TASK ITEM =
Apart from the pictures, every entry must be retyped exactly.
********
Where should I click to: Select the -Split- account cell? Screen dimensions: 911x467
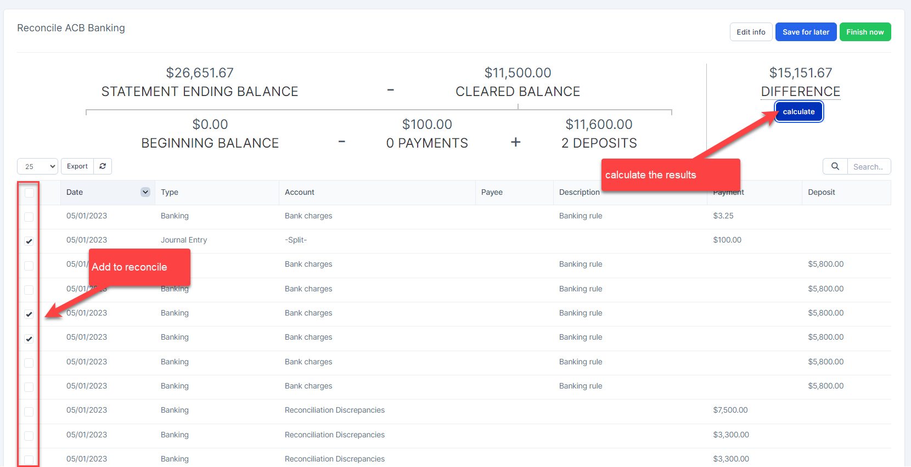pos(296,240)
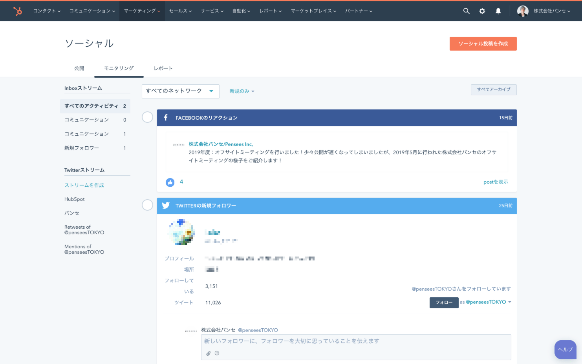Click the Twitter bird icon in header
The image size is (582, 364).
click(x=166, y=206)
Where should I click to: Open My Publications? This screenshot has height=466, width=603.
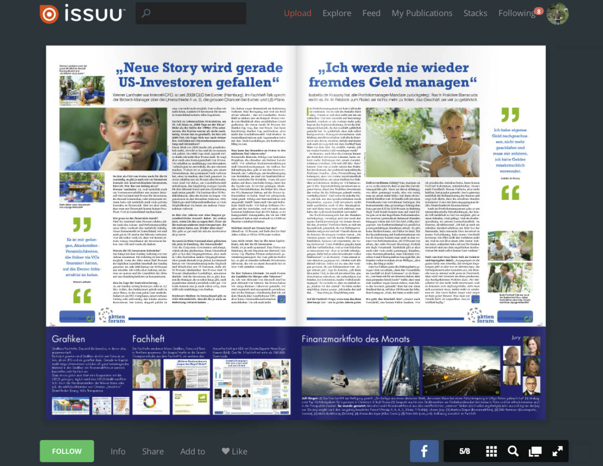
********
EXPECTED ANSWER =
Where should I click to: Select the -Split- account cell? Screen dimensions: 911x467
pos(296,240)
Click the Twitter bird icon in header
The image size is (582, 364).
click(x=166, y=206)
Where should I click to: Open My Publications? This screenshot has height=466, width=603.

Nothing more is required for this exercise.